- **What this task involves**: Retype each entry exactly.

- **Saved entries**:
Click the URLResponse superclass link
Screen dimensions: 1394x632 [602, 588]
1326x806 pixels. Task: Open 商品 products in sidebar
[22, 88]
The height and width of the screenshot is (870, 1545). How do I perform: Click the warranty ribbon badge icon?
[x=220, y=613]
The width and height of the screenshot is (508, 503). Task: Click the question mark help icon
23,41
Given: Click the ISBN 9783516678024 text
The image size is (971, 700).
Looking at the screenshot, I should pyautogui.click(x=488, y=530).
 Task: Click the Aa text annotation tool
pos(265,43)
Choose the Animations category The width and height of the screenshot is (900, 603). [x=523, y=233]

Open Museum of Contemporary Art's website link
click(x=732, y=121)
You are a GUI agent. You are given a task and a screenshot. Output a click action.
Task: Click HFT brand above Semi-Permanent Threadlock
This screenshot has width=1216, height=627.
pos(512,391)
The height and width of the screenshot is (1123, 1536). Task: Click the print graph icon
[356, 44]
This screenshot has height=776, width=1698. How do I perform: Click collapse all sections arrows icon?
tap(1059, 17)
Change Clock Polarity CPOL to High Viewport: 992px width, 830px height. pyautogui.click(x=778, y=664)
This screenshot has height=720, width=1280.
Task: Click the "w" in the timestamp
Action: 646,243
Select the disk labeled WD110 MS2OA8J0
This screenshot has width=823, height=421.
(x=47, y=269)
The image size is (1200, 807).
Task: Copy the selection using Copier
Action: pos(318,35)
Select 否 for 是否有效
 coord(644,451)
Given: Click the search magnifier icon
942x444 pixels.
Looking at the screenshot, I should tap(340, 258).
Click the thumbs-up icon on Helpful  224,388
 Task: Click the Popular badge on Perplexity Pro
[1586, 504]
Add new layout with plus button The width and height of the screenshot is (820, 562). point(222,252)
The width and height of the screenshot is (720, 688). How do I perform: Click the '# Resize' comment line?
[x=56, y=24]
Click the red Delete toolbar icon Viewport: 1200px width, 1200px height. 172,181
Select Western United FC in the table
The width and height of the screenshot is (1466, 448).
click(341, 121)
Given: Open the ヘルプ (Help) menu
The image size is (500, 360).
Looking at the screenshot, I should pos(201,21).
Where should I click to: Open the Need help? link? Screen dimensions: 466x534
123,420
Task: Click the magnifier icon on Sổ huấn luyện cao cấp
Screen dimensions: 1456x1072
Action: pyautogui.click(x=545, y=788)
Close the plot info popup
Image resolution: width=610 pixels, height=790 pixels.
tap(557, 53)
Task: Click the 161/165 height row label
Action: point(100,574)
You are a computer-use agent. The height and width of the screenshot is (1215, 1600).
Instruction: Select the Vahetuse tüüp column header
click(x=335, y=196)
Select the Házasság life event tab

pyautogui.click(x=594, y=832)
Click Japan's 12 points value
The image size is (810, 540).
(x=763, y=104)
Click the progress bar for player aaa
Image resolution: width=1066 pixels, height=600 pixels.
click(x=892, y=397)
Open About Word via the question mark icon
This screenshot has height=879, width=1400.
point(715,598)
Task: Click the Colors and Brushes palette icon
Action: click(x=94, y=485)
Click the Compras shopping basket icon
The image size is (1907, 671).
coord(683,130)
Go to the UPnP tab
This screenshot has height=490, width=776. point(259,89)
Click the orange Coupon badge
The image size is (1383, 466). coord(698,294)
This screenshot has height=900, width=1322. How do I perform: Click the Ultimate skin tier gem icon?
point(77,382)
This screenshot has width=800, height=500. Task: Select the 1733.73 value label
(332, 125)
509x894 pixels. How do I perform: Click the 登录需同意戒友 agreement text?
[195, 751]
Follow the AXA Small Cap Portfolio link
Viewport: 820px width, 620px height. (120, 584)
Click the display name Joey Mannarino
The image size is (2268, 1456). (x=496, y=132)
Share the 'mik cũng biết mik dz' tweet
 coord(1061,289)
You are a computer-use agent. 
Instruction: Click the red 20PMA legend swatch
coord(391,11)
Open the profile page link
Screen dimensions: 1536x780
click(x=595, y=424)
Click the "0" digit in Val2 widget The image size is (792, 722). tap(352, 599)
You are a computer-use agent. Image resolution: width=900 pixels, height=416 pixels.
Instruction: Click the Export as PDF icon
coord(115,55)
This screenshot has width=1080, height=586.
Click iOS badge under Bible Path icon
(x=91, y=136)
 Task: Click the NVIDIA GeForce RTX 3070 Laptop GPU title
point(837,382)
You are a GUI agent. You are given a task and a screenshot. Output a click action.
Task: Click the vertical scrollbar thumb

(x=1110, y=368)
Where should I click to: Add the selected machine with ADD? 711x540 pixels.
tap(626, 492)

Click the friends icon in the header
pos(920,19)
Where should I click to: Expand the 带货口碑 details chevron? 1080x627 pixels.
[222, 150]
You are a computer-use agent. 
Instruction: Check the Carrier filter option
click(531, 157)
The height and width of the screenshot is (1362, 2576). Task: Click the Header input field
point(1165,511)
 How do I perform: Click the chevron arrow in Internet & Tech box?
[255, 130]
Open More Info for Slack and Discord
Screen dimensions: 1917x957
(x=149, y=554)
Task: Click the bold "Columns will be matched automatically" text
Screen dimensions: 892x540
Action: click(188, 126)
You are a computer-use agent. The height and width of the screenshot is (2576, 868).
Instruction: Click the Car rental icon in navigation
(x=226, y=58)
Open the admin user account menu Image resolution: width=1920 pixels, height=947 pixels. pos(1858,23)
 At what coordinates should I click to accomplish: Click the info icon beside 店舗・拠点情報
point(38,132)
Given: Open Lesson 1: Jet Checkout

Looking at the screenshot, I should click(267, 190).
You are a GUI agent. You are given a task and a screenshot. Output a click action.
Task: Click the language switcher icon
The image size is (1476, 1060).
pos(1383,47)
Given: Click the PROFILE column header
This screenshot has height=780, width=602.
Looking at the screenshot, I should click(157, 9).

- **Solved exercise**:
Click the URLResponse superclass link
Screen dimensions: 1394x632 [602, 588]
1326x806 pixels. Task: Open 商品 products in sidebar
[22, 88]
The height and width of the screenshot is (870, 1545). How do I perform: Click the warranty ribbon badge icon?
[x=220, y=613]
The width and height of the screenshot is (508, 503). Task: Click the question mark help icon
23,41
Given: Click the ISBN 9783516678024 text
The image size is (971, 700).
Looking at the screenshot, I should pyautogui.click(x=488, y=530).
 Task: Click the Aa text annotation tool
pos(265,43)
Choose the Animations category The width and height of the screenshot is (900, 603). [x=523, y=233]

Open Museum of Contemporary Art's website link
click(x=732, y=121)
You are a GUI agent. You are given a task and a screenshot. Output a click action.
Task: Click HFT brand above Semi-Permanent Threadlock
This screenshot has width=1216, height=627.
pos(512,391)
The height and width of the screenshot is (1123, 1536). Task: Click the print graph icon
[356, 44]
This screenshot has height=776, width=1698. How do I perform: Click collapse all sections arrows icon?
tap(1059, 17)
Change Clock Polarity CPOL to High Viewport: 992px width, 830px height. pyautogui.click(x=778, y=664)
This screenshot has height=720, width=1280.
Task: Click the "w" in the timestamp
Action: 646,243
Select the disk labeled WD110 MS2OA8J0
This screenshot has width=823, height=421.
(x=47, y=269)
The image size is (1200, 807).
Task: Copy the selection using Copier
Action: pos(318,35)
Select 否 for 是否有效
 coord(644,451)
Given: Click the search magnifier icon
942x444 pixels.
Looking at the screenshot, I should tap(340, 258).
Click the thumbs-up icon on Helpful  224,388
 Task: Click the Popular badge on Perplexity Pro
[1586, 504]
Add new layout with plus button The width and height of the screenshot is (820, 562). point(222,252)
The width and height of the screenshot is (720, 688). How do I perform: Click the '# Resize' comment line?
[x=56, y=24]
Click the red Delete toolbar icon Viewport: 1200px width, 1200px height. 172,181
Select Western United FC in the table
The width and height of the screenshot is (1466, 448).
click(341, 121)
Given: Open the ヘルプ (Help) menu
The image size is (500, 360).
Looking at the screenshot, I should pos(201,21).
Where should I click to: Open the Need help? link? Screen dimensions: 466x534
123,420
Task: Click the magnifier icon on Sổ huấn luyện cao cấp
Screen dimensions: 1456x1072
Action: pyautogui.click(x=545, y=788)
Close the plot info popup
Image resolution: width=610 pixels, height=790 pixels.
tap(557, 53)
Task: Click the 161/165 height row label
Action: point(100,574)
You are a computer-use agent. The height and width of the screenshot is (1215, 1600).
Instruction: Select the Vahetuse tüüp column header
click(x=335, y=196)
Select the Házasság life event tab

pyautogui.click(x=594, y=832)
Click Japan's 12 points value
The image size is (810, 540).
(x=763, y=104)
Click the progress bar for player aaa
Image resolution: width=1066 pixels, height=600 pixels.
click(x=892, y=397)
Open About Word via the question mark icon
This screenshot has height=879, width=1400.
point(715,598)
Task: Click the Colors and Brushes palette icon
Action: click(x=94, y=485)
Click the Compras shopping basket icon
The image size is (1907, 671).
coord(683,130)
Go to the UPnP tab
This screenshot has height=490, width=776. point(259,89)
Click the orange Coupon badge
The image size is (1383, 466). coord(698,294)
This screenshot has height=900, width=1322. How do I perform: Click the Ultimate skin tier gem icon?
point(77,382)
This screenshot has width=800, height=500. Task: Select the 1733.73 value label
(332, 125)
509x894 pixels. How do I perform: Click the 登录需同意戒友 agreement text?
[195, 751]
Follow the AXA Small Cap Portfolio link
Viewport: 820px width, 620px height. (120, 584)
Click the display name Joey Mannarino
The image size is (2268, 1456). (x=496, y=132)
Share the 'mik cũng biết mik dz' tweet
 coord(1061,289)
You are a computer-use agent. 
Instruction: Click the red 20PMA legend swatch
coord(391,11)
Open the profile page link
Screen dimensions: 1536x780
click(x=595, y=424)
Click the "0" digit in Val2 widget The image size is (792, 722). tap(352, 599)
You are a computer-use agent. Image resolution: width=900 pixels, height=416 pixels.
Instruction: Click the Export as PDF icon
coord(115,55)
This screenshot has width=1080, height=586.
Click iOS badge under Bible Path icon
(x=91, y=136)
 Task: Click the NVIDIA GeForce RTX 3070 Laptop GPU title
point(837,382)
You are a GUI agent. You are given a task and a screenshot. Output a click action.
Task: Click the vertical scrollbar thumb

(x=1110, y=368)
Where should I click to: Add the selected machine with ADD? 711x540 pixels.
tap(626, 492)

Click the friends icon in the header
pos(920,19)
Where should I click to: Expand the 带货口碑 details chevron? 1080x627 pixels.
[222, 150]
You are a computer-use agent. 
Instruction: Check the Carrier filter option
click(531, 157)
The height and width of the screenshot is (1362, 2576). Task: Click the Header input field
point(1165,511)
 How do I perform: Click the chevron arrow in Internet & Tech box?
[255, 130]
Open More Info for Slack and Discord
Screen dimensions: 1917x957
(x=149, y=554)
Task: Click the bold "Columns will be matched automatically" text
Screen dimensions: 892x540
Action: click(188, 126)
You are a computer-use agent. The height and width of the screenshot is (2576, 868).
Instruction: Click the Car rental icon in navigation
(x=226, y=58)
Open the admin user account menu Image resolution: width=1920 pixels, height=947 pixels. pos(1858,23)
 At what coordinates should I click to accomplish: Click the info icon beside 店舗・拠点情報
point(38,132)
Given: Open Lesson 1: Jet Checkout

Looking at the screenshot, I should click(267, 190).
You are a GUI agent. You are given a task and a screenshot. Output a click action.
Task: Click the language switcher icon
The image size is (1476, 1060).
pos(1383,47)
Given: Click the PROFILE column header
This screenshot has height=780, width=602.
Looking at the screenshot, I should click(157, 9).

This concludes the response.